#### Exercise brief
What is the number of lines below that contain the word "agent"? Respond with that number alone.
◆ ◆ ◆ ◆ ◆
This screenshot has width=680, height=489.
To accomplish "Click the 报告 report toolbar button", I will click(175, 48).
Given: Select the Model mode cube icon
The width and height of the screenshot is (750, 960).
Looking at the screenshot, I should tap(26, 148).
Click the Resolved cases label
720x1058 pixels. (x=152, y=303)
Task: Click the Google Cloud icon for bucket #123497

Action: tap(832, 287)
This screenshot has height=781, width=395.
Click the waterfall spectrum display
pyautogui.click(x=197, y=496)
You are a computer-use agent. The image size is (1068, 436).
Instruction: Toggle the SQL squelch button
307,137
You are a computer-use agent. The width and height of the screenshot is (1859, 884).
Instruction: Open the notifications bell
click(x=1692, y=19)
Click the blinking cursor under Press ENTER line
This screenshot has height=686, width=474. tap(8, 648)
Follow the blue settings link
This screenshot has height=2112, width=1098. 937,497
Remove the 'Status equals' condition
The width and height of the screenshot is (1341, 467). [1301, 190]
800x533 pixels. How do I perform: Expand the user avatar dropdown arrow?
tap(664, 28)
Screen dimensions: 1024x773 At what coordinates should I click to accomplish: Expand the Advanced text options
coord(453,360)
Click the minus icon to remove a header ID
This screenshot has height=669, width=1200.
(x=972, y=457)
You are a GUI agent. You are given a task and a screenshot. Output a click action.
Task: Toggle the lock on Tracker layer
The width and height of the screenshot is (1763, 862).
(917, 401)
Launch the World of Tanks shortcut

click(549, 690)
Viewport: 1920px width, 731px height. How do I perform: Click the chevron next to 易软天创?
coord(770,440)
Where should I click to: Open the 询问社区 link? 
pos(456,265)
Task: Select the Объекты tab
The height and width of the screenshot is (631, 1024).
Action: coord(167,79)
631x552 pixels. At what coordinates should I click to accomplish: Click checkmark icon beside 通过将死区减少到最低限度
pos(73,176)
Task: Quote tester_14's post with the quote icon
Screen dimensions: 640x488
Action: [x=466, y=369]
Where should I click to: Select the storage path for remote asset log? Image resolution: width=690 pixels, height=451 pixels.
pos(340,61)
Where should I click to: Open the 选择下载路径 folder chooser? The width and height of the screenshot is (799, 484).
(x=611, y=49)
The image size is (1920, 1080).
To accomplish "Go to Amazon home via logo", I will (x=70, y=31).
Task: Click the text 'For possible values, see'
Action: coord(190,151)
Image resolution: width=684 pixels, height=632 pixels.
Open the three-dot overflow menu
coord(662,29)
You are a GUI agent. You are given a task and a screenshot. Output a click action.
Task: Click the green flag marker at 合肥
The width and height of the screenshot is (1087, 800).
◆ ◆ ◆ ◆ ◆
#### Output for this task
4